Transcription creates a bubble of single-stranded DNA and single-stranded DNA is more susceptible than double-stranded DNA to a variety of spontaneous damage. For example, cytosine deaminates to uracil 100 times faster in single stranded DNA than in double stranded DNA (although the half-life of a cytosine in single stranded DNA is still 200 years) (Frederico et al., 1990). Since actively transcribed genes have more single-stranded DNA, they would be expected to sustain more potentially mutagenic damage. In addition, DNA repair is recruited to transcribed genes (for a review, see Mellon, 2005); while this transcription-coupled repair would be expected to reduce mutations, the resulting more frequent DNA synthesis could also create mutations. If transcription is intrinsically mutagenic, during nutrient deprivation mutations would be “directed” to actively transcribed genes that could be the very ones that, when mutated, might relieve the stress (Davis, 1989; Fitch, 1982; Wright, 2004). For example, the transcriptional activation of amino acid biosynthetic genes would make them potentially more vulnerable to mutation during amino acid starvation (Wright et al., 1999).

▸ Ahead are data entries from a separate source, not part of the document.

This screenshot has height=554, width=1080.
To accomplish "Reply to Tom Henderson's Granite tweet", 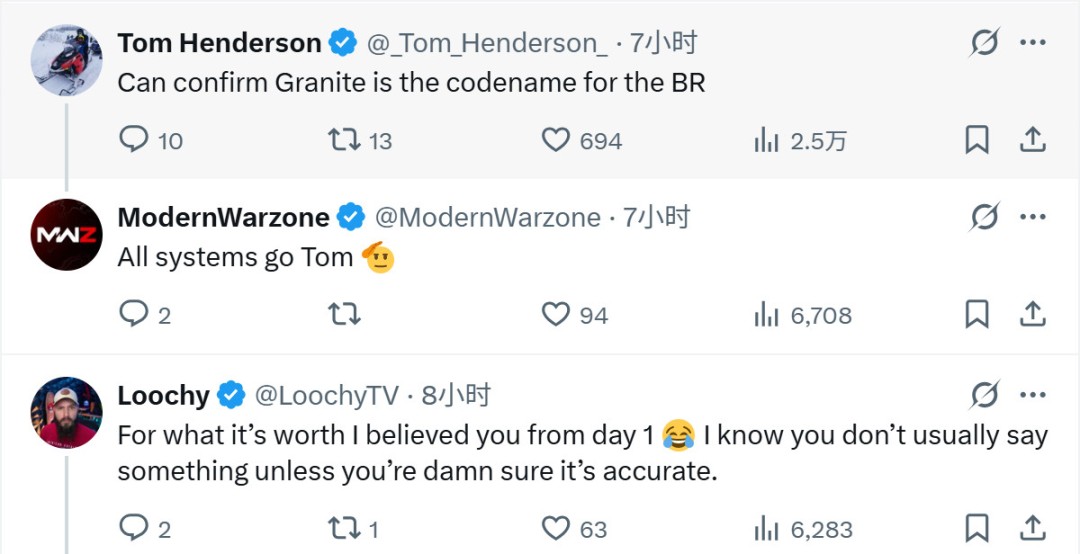I will 134,140.
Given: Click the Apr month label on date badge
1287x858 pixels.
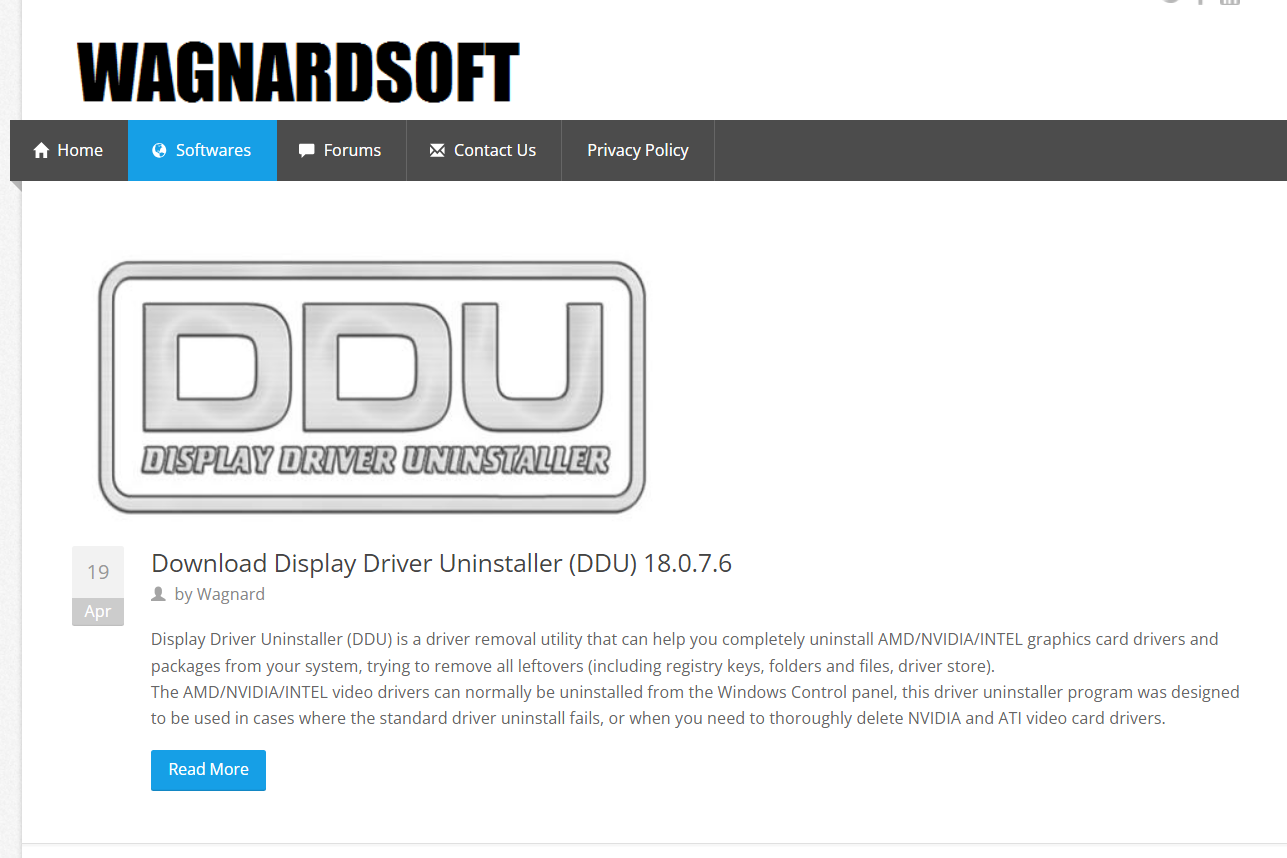Looking at the screenshot, I should click(98, 612).
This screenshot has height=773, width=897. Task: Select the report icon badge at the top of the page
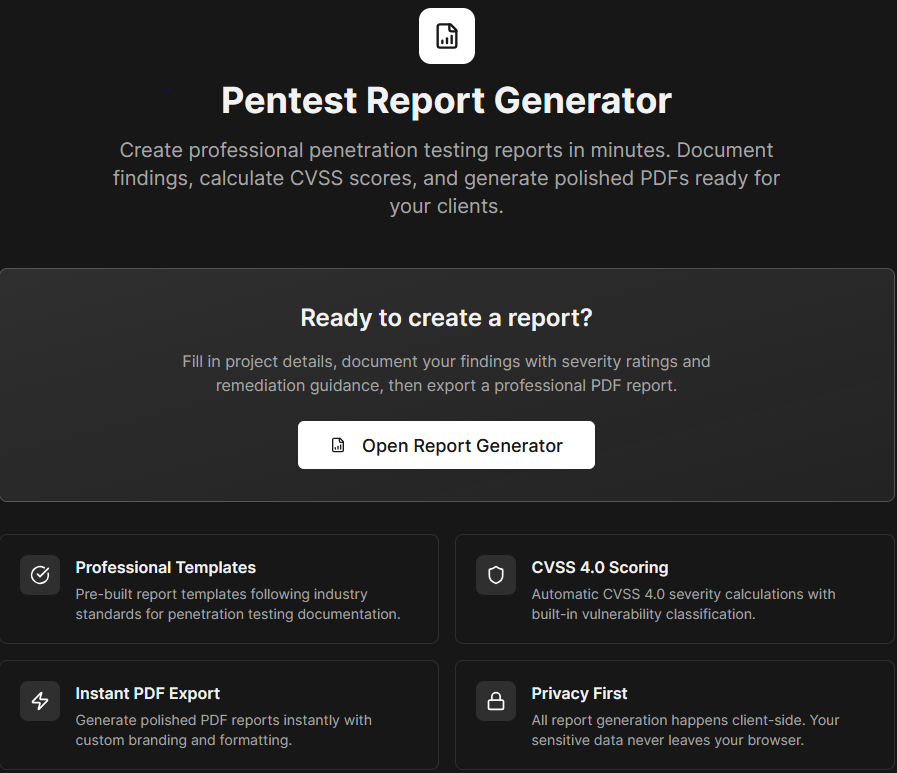(x=446, y=35)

Active transcription of a gene has been reported to increase its spontaneous mutation rate in E. coli (Beletskii et al., 1996; Klapacz et al., 2002; Klapacz et al., 2005; Wright et al., 1999), B. subtilis (Rudner et al., 1999), and in the yeast, Saccharomyces cerevisiae (Datta et al., 1995). In some experiments, the increase in mutation was dependent on the bacteria being competent for the stringent response (Reimers et al., 2004; Rudner et al., 1999). Interestingly, stationary-phase mutation in B. subtilis cells is dependent on Mfd, the factor that couples DNA repair to transcription (Ross et al., 2006) (although apparently this is not the case in E. coli; Bridges, 1995b). This last result suggests that transcription-coupled DNA repair may, at least in some circumstances, stimulate error-prone DNA synthesis.

While the results referenced above indicate that transcription can be mutagenic, in other cases it has been shown not to be. For example, gratuitous induction of the lac operon in the absence lactose did not increase the number of Lac+ revertants subsequently recovered (Foster et al., 1992). Revertants of a histidine auxotrophy did not accumulate when Salmonella typhimurium cells were incubated in the absence of histidine (Hughes et al., 1997). In one case, the number of Trp+ revertants increased during starvation of E. coli for tryptophan in the absence of transcription of the gene (Barionovi et al., 2003). Clearly more research is needed before the impact of transcription on mutation rates is understood.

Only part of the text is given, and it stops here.